Prompt:
Print the following entries without any change.

(Pixel coordinate grounding data)
__________
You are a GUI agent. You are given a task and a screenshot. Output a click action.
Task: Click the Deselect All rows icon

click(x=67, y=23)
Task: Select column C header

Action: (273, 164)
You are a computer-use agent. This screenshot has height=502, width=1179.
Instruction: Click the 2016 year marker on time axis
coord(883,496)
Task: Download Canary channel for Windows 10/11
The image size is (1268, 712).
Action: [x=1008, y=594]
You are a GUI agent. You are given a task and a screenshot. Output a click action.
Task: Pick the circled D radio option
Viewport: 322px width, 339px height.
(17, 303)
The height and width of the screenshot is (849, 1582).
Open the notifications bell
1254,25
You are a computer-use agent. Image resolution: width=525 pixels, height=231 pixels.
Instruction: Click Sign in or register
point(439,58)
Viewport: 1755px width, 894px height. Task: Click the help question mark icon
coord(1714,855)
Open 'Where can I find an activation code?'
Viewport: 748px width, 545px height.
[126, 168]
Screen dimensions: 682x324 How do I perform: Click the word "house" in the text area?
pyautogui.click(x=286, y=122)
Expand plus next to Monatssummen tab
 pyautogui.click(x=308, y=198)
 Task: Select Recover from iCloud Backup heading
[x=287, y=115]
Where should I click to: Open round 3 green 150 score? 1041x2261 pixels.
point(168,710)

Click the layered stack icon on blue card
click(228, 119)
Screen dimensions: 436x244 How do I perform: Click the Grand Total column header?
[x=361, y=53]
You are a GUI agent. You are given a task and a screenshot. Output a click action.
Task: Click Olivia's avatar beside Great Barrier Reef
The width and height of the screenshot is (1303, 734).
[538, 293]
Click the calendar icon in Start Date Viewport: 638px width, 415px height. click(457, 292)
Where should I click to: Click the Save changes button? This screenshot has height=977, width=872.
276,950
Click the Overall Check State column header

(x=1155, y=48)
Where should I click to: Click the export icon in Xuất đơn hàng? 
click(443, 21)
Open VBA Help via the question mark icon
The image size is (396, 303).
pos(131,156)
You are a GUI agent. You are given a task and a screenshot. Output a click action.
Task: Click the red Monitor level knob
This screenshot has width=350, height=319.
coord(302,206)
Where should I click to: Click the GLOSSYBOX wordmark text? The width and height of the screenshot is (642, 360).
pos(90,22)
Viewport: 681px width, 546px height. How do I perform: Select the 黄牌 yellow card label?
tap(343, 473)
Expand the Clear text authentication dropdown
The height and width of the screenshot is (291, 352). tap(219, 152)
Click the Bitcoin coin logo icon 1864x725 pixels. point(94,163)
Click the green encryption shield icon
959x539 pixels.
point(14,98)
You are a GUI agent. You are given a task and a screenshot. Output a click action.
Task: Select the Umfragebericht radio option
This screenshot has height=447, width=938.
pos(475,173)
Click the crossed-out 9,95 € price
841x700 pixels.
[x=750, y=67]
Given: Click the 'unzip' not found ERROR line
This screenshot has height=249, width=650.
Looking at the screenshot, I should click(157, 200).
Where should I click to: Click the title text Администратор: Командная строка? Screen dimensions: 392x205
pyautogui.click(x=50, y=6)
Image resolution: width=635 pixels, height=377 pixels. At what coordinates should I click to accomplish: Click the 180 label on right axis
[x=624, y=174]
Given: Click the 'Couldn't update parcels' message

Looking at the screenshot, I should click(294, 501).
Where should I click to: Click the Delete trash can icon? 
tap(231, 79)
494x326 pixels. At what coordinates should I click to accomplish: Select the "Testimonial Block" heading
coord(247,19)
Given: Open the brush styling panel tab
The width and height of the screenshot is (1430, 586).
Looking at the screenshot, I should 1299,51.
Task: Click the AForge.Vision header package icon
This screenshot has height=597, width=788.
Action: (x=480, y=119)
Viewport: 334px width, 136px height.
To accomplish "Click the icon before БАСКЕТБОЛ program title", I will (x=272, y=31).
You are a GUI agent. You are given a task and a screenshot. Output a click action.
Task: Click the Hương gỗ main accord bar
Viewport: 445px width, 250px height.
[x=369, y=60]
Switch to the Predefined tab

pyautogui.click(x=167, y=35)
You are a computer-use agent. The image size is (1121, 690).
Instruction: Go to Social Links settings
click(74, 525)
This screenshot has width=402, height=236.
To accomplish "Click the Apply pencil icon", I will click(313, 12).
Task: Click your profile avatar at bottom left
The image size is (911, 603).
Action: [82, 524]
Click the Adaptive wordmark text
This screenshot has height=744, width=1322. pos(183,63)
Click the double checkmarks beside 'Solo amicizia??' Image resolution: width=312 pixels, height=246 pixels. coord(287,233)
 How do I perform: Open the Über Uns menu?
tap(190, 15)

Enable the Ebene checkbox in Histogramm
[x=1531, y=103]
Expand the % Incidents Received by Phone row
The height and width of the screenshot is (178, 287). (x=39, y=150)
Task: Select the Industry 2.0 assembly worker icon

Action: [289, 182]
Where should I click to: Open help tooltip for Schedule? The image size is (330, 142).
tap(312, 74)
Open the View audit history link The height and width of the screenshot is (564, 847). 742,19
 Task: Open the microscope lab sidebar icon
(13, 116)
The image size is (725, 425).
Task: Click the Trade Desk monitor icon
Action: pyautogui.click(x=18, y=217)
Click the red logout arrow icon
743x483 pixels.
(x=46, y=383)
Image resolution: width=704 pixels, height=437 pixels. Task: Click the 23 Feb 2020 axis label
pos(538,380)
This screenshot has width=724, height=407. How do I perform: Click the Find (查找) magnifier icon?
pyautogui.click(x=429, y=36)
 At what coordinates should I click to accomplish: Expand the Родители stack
__________
Solution:
You are a GUI agent. You are given a task and a screenshot. Output a click action.
Task: Click the Deselect All rows icon

click(x=67, y=23)
Task: Select column C header

Action: (273, 164)
You are a computer-use agent. This screenshot has height=502, width=1179.
Instruction: Click the 2016 year marker on time axis
coord(883,496)
Task: Download Canary channel for Windows 10/11
The image size is (1268, 712).
Action: [x=1008, y=594]
You are a GUI agent. You are given a task and a screenshot. Output a click action.
Task: Pick the circled D radio option
Viewport: 322px width, 339px height.
(17, 303)
The height and width of the screenshot is (849, 1582).
Open the notifications bell
1254,25
You are a computer-use agent. Image resolution: width=525 pixels, height=231 pixels.
Instruction: Click Sign in or register
point(439,58)
Viewport: 1755px width, 894px height. Task: Click the help question mark icon
coord(1714,855)
Open 'Where can I find an activation code?'
Viewport: 748px width, 545px height.
[126, 168]
Screen dimensions: 682x324 How do I perform: Click the word "house" in the text area?
pyautogui.click(x=286, y=122)
Expand plus next to Monatssummen tab
 pyautogui.click(x=308, y=198)
 Task: Select Recover from iCloud Backup heading
[x=287, y=115]
Where should I click to: Open round 3 green 150 score? 1041x2261 pixels.
point(168,710)

Click the layered stack icon on blue card
click(228, 119)
Screen dimensions: 436x244 How do I perform: Click the Grand Total column header?
[x=361, y=53]
You are a GUI agent. You are given a task and a screenshot. Output a click action.
Task: Click Olivia's avatar beside Great Barrier Reef
The width and height of the screenshot is (1303, 734).
[538, 293]
Click the calendar icon in Start Date Viewport: 638px width, 415px height. click(457, 292)
Where should I click to: Click the Save changes button? This screenshot has height=977, width=872.
276,950
Click the Overall Check State column header

(x=1155, y=48)
Where should I click to: Click the export icon in Xuất đơn hàng? 
click(443, 21)
Open VBA Help via the question mark icon
The image size is (396, 303).
pos(131,156)
You are a GUI agent. You are given a task and a screenshot. Output a click action.
Task: Click the red Monitor level knob
This screenshot has width=350, height=319.
coord(302,206)
Where should I click to: Click the GLOSSYBOX wordmark text? The width and height of the screenshot is (642, 360).
pos(90,22)
Viewport: 681px width, 546px height. How do I perform: Select the 黄牌 yellow card label?
tap(343, 473)
Expand the Clear text authentication dropdown
The height and width of the screenshot is (291, 352). tap(219, 152)
Click the Bitcoin coin logo icon 1864x725 pixels. point(94,163)
Click the green encryption shield icon
959x539 pixels.
point(14,98)
You are a GUI agent. You are given a task and a screenshot. Output a click action.
Task: Select the Umfragebericht radio option
This screenshot has height=447, width=938.
pos(475,173)
Click the crossed-out 9,95 € price
841x700 pixels.
[x=750, y=67]
Given: Click the 'unzip' not found ERROR line
This screenshot has height=249, width=650.
Looking at the screenshot, I should click(157, 200).
Where should I click to: Click the title text Администратор: Командная строка? Screen dimensions: 392x205
pyautogui.click(x=50, y=6)
Image resolution: width=635 pixels, height=377 pixels. At what coordinates should I click to accomplish: Click the 180 label on right axis
[x=624, y=174]
Given: Click the 'Couldn't update parcels' message

Looking at the screenshot, I should click(294, 501).
Where should I click to: Click the Delete trash can icon? 
tap(231, 79)
494x326 pixels. At what coordinates should I click to accomplish: Select the "Testimonial Block" heading
coord(247,19)
Given: Open the brush styling panel tab
The width and height of the screenshot is (1430, 586).
Looking at the screenshot, I should 1299,51.
Task: Click the AForge.Vision header package icon
This screenshot has height=597, width=788.
Action: (x=480, y=119)
Viewport: 334px width, 136px height.
To accomplish "Click the icon before БАСКЕТБОЛ program title", I will (x=272, y=31).
You are a GUI agent. You are given a task and a screenshot. Output a click action.
Task: Click the Hương gỗ main accord bar
Viewport: 445px width, 250px height.
[x=369, y=60]
Switch to the Predefined tab

pyautogui.click(x=167, y=35)
You are a computer-use agent. The image size is (1121, 690).
Instruction: Go to Social Links settings
click(74, 525)
This screenshot has width=402, height=236.
To accomplish "Click the Apply pencil icon", I will click(313, 12).
Task: Click your profile avatar at bottom left
The image size is (911, 603).
Action: [82, 524]
Click the Adaptive wordmark text
This screenshot has height=744, width=1322. pos(183,63)
Click the double checkmarks beside 'Solo amicizia??' Image resolution: width=312 pixels, height=246 pixels. coord(287,233)
 How do I perform: Open the Über Uns menu?
tap(190, 15)

Enable the Ebene checkbox in Histogramm
[x=1531, y=103]
Expand the % Incidents Received by Phone row
The height and width of the screenshot is (178, 287). (x=39, y=150)
Task: Select the Industry 2.0 assembly worker icon

Action: [289, 182]
Where should I click to: Open help tooltip for Schedule? The image size is (330, 142).
tap(312, 74)
Open the View audit history link The height and width of the screenshot is (564, 847). 742,19
 Task: Open the microscope lab sidebar icon
(13, 116)
The image size is (725, 425).
Task: Click the Trade Desk monitor icon
Action: pyautogui.click(x=18, y=217)
Click the red logout arrow icon
743x483 pixels.
(x=46, y=383)
Image resolution: width=704 pixels, height=437 pixels. Task: Click the 23 Feb 2020 axis label
pos(538,380)
This screenshot has width=724, height=407. How do I perform: Click the Find (查找) magnifier icon?
pyautogui.click(x=429, y=36)
 At what coordinates should I click to accomplish: Expand the Родители stack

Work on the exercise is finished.